→ Provided data

----------

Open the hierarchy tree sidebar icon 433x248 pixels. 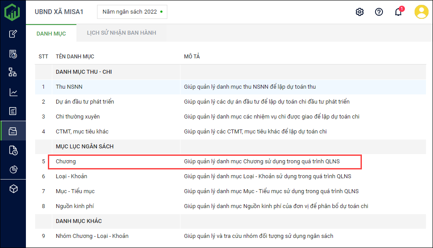coord(13,72)
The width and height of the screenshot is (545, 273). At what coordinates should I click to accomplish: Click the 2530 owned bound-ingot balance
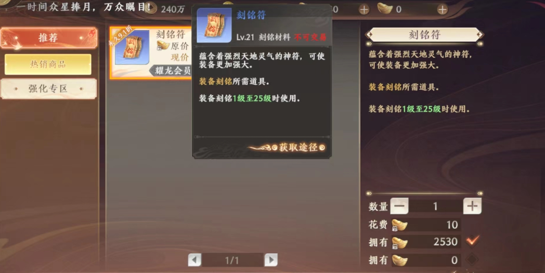446,242
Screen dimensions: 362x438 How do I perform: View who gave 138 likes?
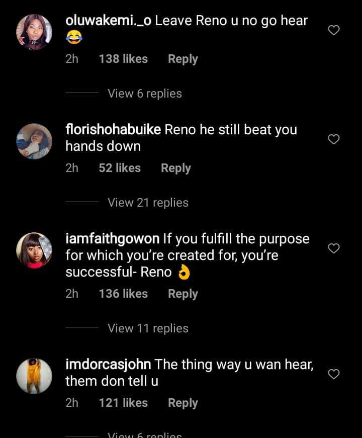(x=123, y=59)
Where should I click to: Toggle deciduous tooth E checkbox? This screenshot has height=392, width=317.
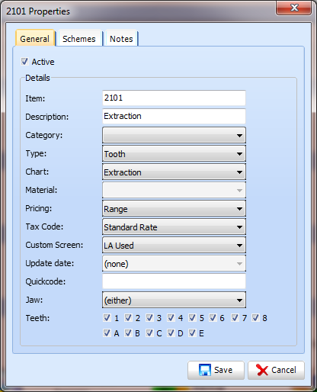[192, 333]
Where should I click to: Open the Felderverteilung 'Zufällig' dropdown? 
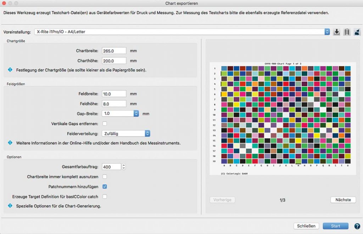(x=147, y=133)
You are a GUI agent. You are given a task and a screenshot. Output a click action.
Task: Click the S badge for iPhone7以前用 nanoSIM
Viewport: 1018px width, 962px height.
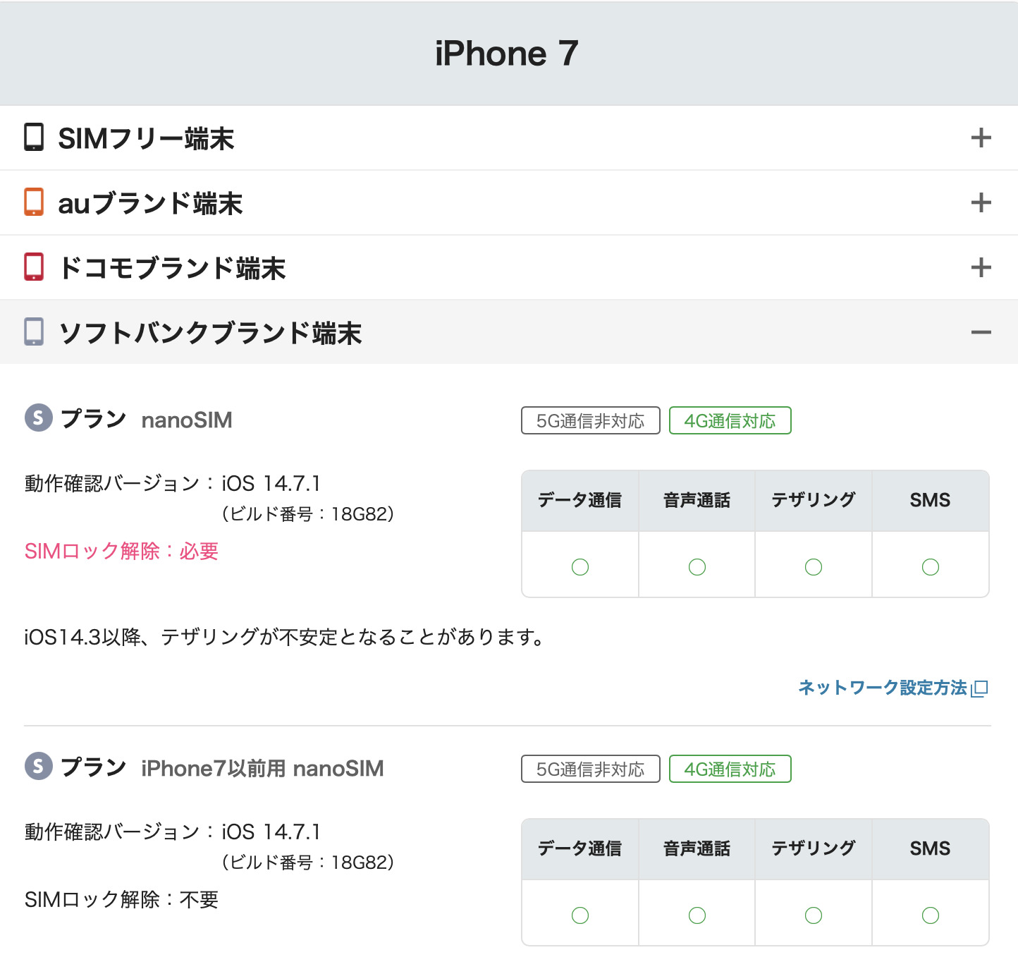(39, 767)
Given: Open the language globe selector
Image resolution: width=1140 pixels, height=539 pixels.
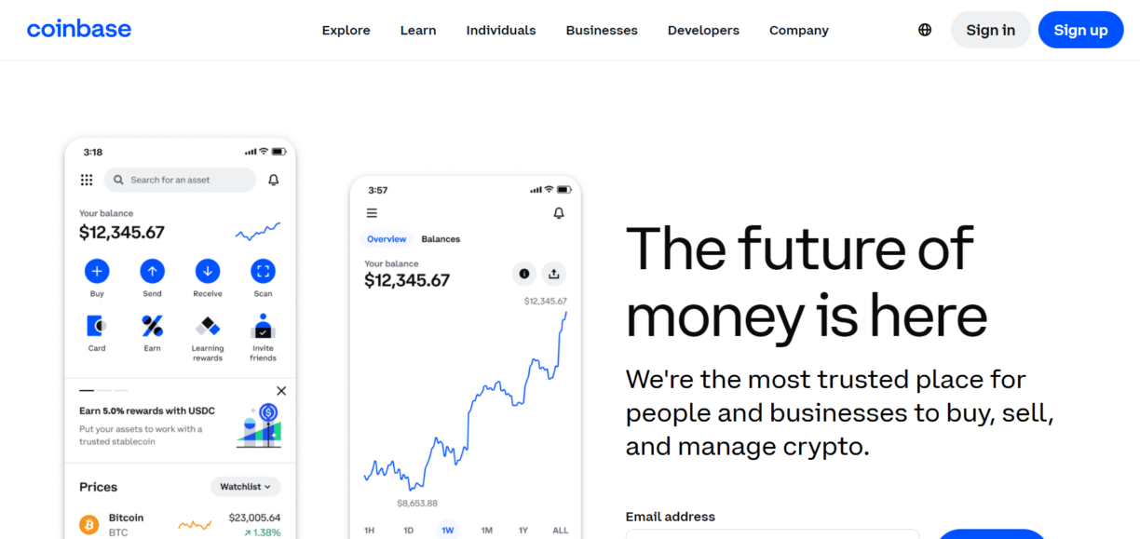Looking at the screenshot, I should [924, 29].
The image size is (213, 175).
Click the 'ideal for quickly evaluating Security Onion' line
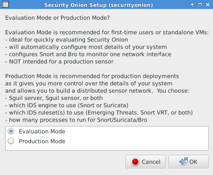coord(67,40)
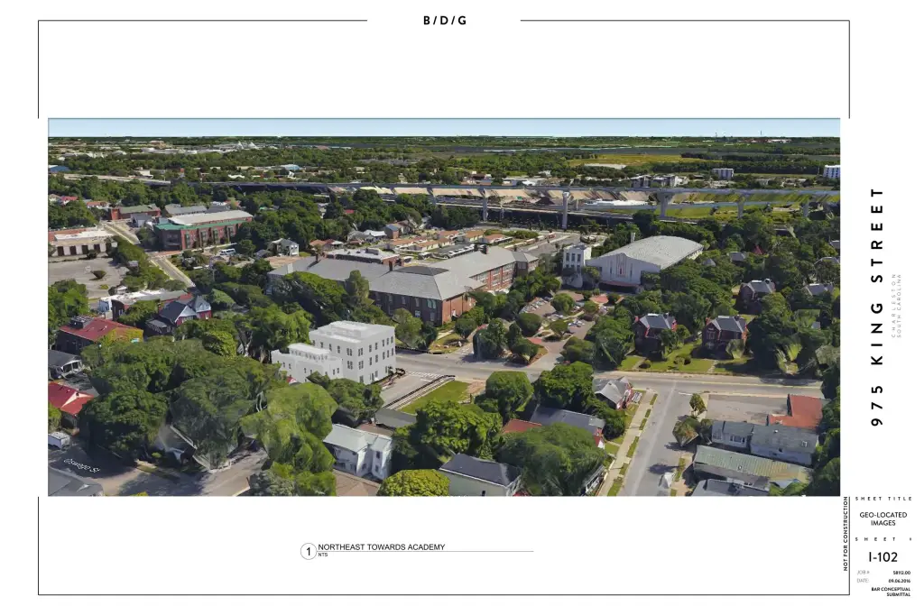Click the job number 5812.00
The height and width of the screenshot is (615, 924).
[x=901, y=573]
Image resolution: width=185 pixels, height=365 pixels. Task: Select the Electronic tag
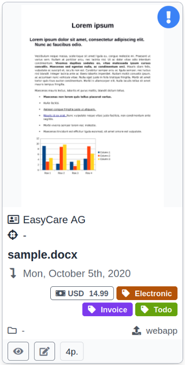click(147, 293)
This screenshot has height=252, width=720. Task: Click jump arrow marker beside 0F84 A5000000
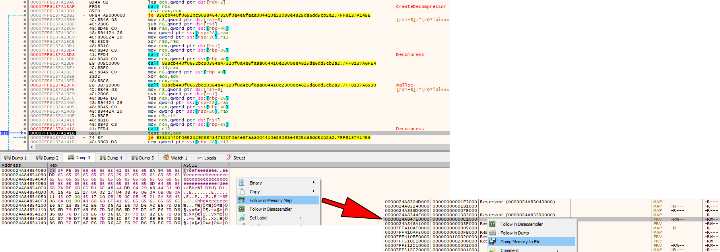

----------

→ Task instructions
The final stretch of the data, from the line with "You are a GUI" through its last line, is to be retyped exactly; pictures are not part of the copy.

→ Written answer
You are a GUI agent. You are given a task and a screenshot. Output a click action.
Task: Click the S badge for iPhone7以前用 nanoSIM
Viewport: 1018px width, 962px height.
(39, 767)
Given: Open the language globe selector
Image resolution: width=1140 pixels, height=539 pixels.
Looking at the screenshot, I should [924, 29].
The image size is (213, 175).
Click the 'ideal for quickly evaluating Security Onion' line
coord(67,40)
Click the job number 5812.00
The height and width of the screenshot is (615, 924).
[x=901, y=573]
Image resolution: width=185 pixels, height=365 pixels. Task: Select the Electronic tag
click(147, 293)
This screenshot has height=252, width=720. Task: Click jump arrow marker beside 0F84 A5000000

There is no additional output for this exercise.